How do I interpret the statistics of a memtest run?
TL;DR
The most important number first: The error count for healthy memory should be 0. Any number above 0 may indicate damaged/faulty sectors.
Screen explanation
Memtest86+ v1.00 | Progress of the entire pass (test series)
CPU MODEL and clock speed | Progress of individual, current test
Level 1 cache size & speed | Test type that is currently running
Level 2 cache size & speed | Part of the RAM (sector) that is being tested
RAM size and testing speed | Pattern that is being written to the sector
Information about the chipset that your mainboard uses
Information about your RAM set-up, clock speed, channel settings, etc.
WallTime Cached RsvdMem MemMap Cache ECC Test Pass Errors ECC Errs
--------- ------ ------- -------- ----- --- ---- ---- ------ --------
Elapsed Amount Amount Mapping on on Test # of # of # of ECC
time of RAM of used or or type pass errors errors
cached reserved off off done found found
RAM, not
tested
Data/Test explanation
MemTest runs a number of tests, it writes specific patterns to every sector of the memory and retrieves it. If the retrieved data differs from the data that was originally stored, MemTest registers an error and increases the error count by one. Errors are usually signs of bad RAM strips.
Since memory isn't just a notepad that holds information but has advanced functions like caching, several different tests are done. This is what the Test # indicates. MemTest runs a number of different tests to see if errors occur.

◆ ◆ ◆

» **Required actions**:
1. Reproduce the part of the memtest explanation that begins with the words containing "How do I interpret" and ends with "pass (test series)".
2. According to the memtest explanation, what does MemTest do when the retrieved data differs from the data originally stored?

» **Given information**:
◆ ◆ ◆

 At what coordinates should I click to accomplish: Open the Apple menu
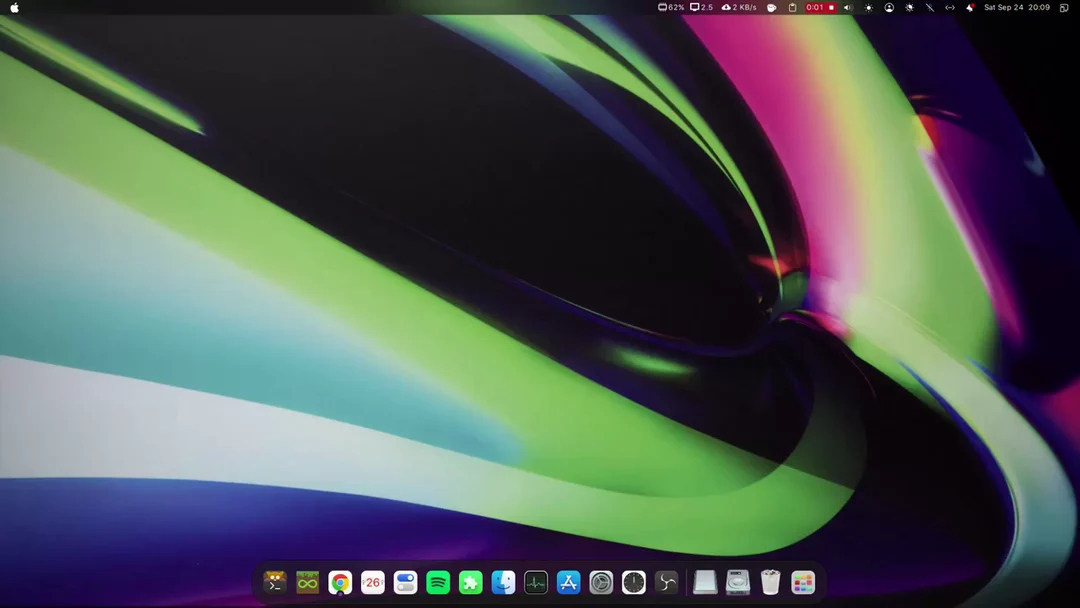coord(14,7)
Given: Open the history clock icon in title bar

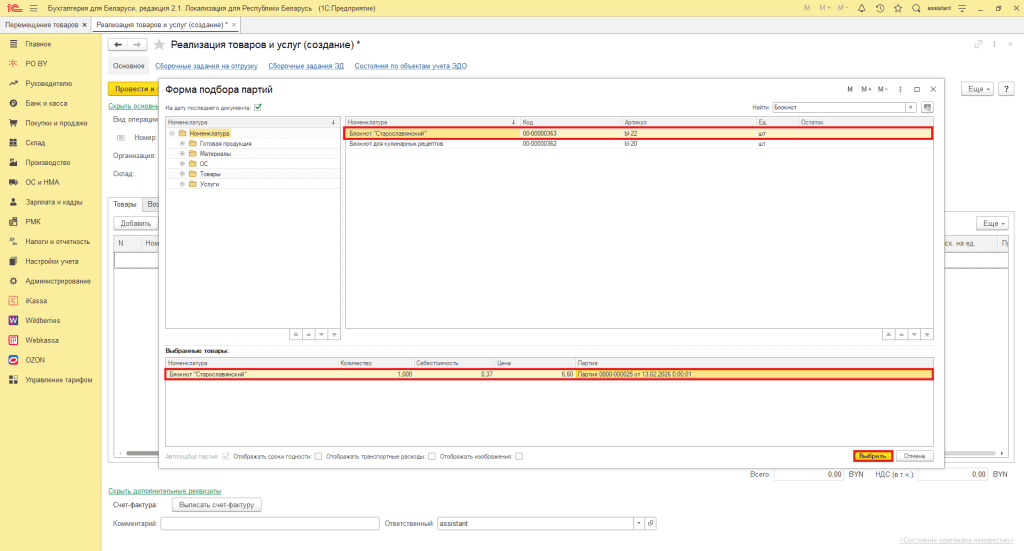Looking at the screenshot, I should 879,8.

◆ ◆ ◆

» **Exercise answers**:
1.
How do I interpret the statistics of a memtest run?
TL;DR
The most important number first: The error count for healthy memory should be 0. Any number above 0 may indicate damaged/faulty sectors.
Screen explanation
Memtest86+ v1.00 | Progress of the entire pass (test series)

2. It registers an error and increases the error count by one.